So when I expand the term out, the 1st term in the series matches $-\int [f(y)]^pφ(y)dy$, except it's positive, thus cancelling. Every other term in the series besides the 2nd term $\frac {p!} {(p-1)!} [f(y)]^{p-1}δ(y-x)φ(y)$ zeroes out when evaluating the limit because they will all continue to have the kth power of epsilon multiplying it, whereas the 2nd term has it's epsilon cancel the one distributed, and of course $\frac {p!} {(p-1)!}$ is just p.

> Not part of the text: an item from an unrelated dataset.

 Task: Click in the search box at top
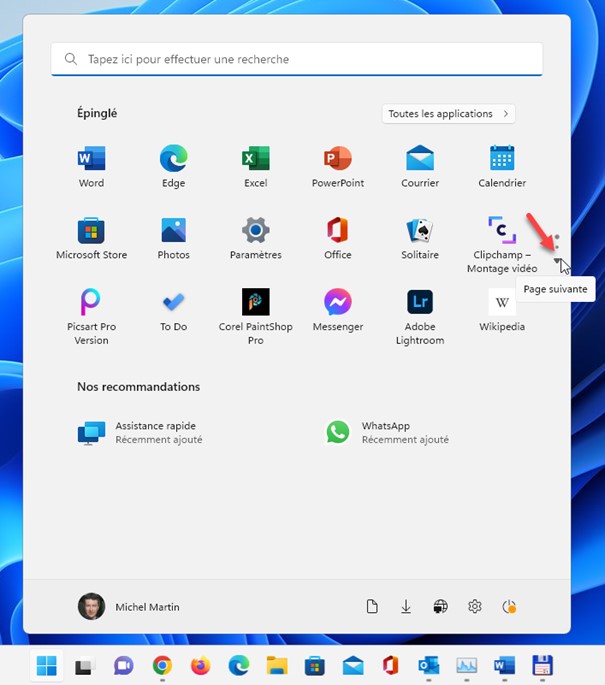coord(297,59)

So here's what I got so far, I am a bit uncomfortable with the dirac delta function argument I make in this last step however, as you'll see:

$$p\int[f(y)]^{p-1}φ(y)δ(y-x)dy$$

$$[f(y)]^{p-1}φ(y) ≡ g(y)$$

$$= p\int g(y)δ(y-x)dy = g(x) = p[f(x)]^{p-1}φ(x)$$

Is that a proper use of the indefinite integral of this delta function?

4. Oct 25, 2017

### Orodruin

Staff Emeritus
That is the definition of how the delta function works, so yes, it is perfectly fine.

5. Oct 25, 2017

### Bishamonten

Thank you very much for the help. We touched up on the dirac delta function during the last part of our differential equations class, but looks like I need to review how it works a bit. I remember that this was the definition of how it works, but the intuition for why it works that way didn't survive me unfortunately.

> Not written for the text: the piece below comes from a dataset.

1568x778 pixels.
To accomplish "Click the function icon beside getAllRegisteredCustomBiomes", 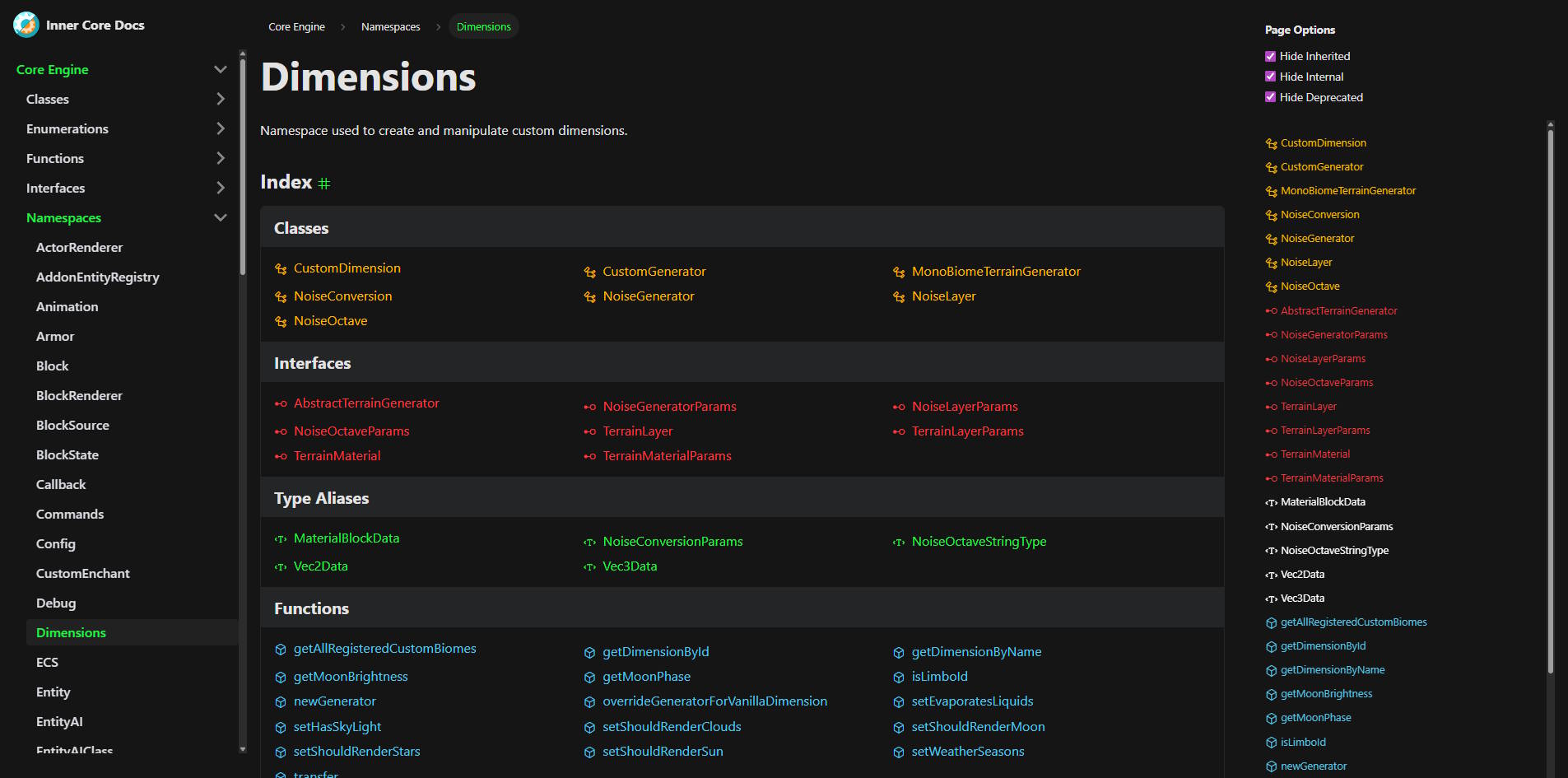I will (x=281, y=650).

Also, I wish to ask another question while I'm at it, related to tensors, covariant and contravariant vectors. May I post it here, or should I start a new thread?

6. Oct 25, 2017

### Orodruin

Staff Emeritus
It works like that because it is defined to work like that. For more in depth on what it really is you would need to study distributions (it really is a distribution and not a function), in particular in terms of derivatives and how it relates to differential equations.

You should start a new thread. If it is a problem like this one, post it in the appropriate homework forum. If it is a more general question, you can post it in one of the technical forums.

7. Oct 25, 2017

### Bishamonten

Once again, thank you for all your concise help Orodruin, I've no doubt I'll be needing it again soon enough

8. Oct 25, 2017

### Bishamonten

Sorry, post made by mistake